Eckersley-Maslin is quick to point out that in her first pregnancy, a new postdoc in the lab helped maintain her project. The handover was smooth and the experience positive. But having a roving researcher was even better: “I’ve had one maternity leave with, and one without. And the one with the scheme was by far a lot better,” she says. “I felt more connected.”
Stammers has now worked with 9 scientists on leave, usually for around 6 months, she says. At any one time she can be covering for two or perhaps three researchers. She has learned many new techniques and honed her time management skills.
Her goal is to have at least 2 weeks’ overlap before the researcher goes on leave. This ensures Stammers has a good idea about the experiments she will be taking over. “The hardest thing is getting people to be really specific about protocols and writing good protocols,” she says. She also plans a gradual handover once they return.

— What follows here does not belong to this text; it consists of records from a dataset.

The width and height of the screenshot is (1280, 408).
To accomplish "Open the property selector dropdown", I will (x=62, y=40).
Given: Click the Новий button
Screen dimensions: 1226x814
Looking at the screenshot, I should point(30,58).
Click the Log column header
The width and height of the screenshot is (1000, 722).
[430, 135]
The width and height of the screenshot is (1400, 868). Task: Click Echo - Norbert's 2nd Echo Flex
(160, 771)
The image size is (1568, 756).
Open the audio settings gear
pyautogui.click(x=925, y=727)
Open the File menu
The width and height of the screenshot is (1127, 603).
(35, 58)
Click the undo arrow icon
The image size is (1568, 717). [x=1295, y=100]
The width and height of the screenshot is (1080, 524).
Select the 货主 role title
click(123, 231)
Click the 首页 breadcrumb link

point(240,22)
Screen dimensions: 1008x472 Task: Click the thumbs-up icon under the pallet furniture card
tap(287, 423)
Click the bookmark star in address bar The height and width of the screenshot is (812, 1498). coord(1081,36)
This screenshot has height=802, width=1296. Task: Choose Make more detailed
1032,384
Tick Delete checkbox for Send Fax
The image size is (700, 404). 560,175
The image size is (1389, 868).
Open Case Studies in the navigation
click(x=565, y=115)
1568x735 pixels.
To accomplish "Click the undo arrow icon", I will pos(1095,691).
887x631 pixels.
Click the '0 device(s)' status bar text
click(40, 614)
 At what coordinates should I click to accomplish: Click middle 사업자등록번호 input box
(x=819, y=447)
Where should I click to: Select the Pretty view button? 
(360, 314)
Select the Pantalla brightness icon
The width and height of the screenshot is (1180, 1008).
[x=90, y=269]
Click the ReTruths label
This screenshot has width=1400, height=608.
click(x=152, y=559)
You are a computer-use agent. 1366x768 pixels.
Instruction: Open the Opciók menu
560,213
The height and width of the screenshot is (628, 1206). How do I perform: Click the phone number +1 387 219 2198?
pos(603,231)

Stammers doesn’t try to fully take over a project. “The aim is to maintain the momentum to do critical tasks that keep things going,” Stammers says. Some researchers want to be closely involved in what Stammers is doing when they are on leave, and others are more hands off, she says.
Smythe says that she has received a lot of interest from other institutions in the UK and beyond about how the roving-researcher role was implemented, especially after she wrote a blog post about it. “Organizations have been in touch with us,” though Smythe hasn’t heard of another program that has been funded and is up and running—yet.
Jessica Lee, director of the Pregnant Scholar Initiative, is impressed by the program. “This is a fantastic idea that will make leave more accessible in practice,” says Lee, who is also a senior staff attorney at the Center for WorkLife Law. “By ensuring the work can continue, such programs reduce the risk a postdoc’s career will be derailed by taking time away due to childbearing or illness. Policies of this sort keep the science moving forward and the workforce healthier—a win for all involved.”
Lee hopes that US institutions take note, especially for externally funded postdocs who are least likely to have paid leave. “Roving researchers are a good solution for institutions looking to improve their postdocs’ quality of life, diversity, and retention,” she says.
Eckersley-Maslin has since moved to Australia, where she is a group leader at the University of Melbourne’s Peter MacCallum Cancer Centre. Her experience of the roving-researcher position inspired her to help implement a similar role in her new job. That program will provide a researcher up to A$10,000 to hire someone to cover for them while on leave.
Now that she is running her own lab, Eckersley-Maslin sees the extended value of having a roving researcher. “It’s not just the person on leave that’s affected. It’s also the whole lab.” Smythe agrees. The roving researcher program benefits everyone, she says. “It’s ensuring that the research is delivered and competitive.”
Katharine Sanderson is a freelance journalist in Cornwall, UK.
This article was updated on March 14, 2022, to correct the Babraham Institute’s affiliation. Babraham is an independent research institute, not one associated with the University of Cambridge.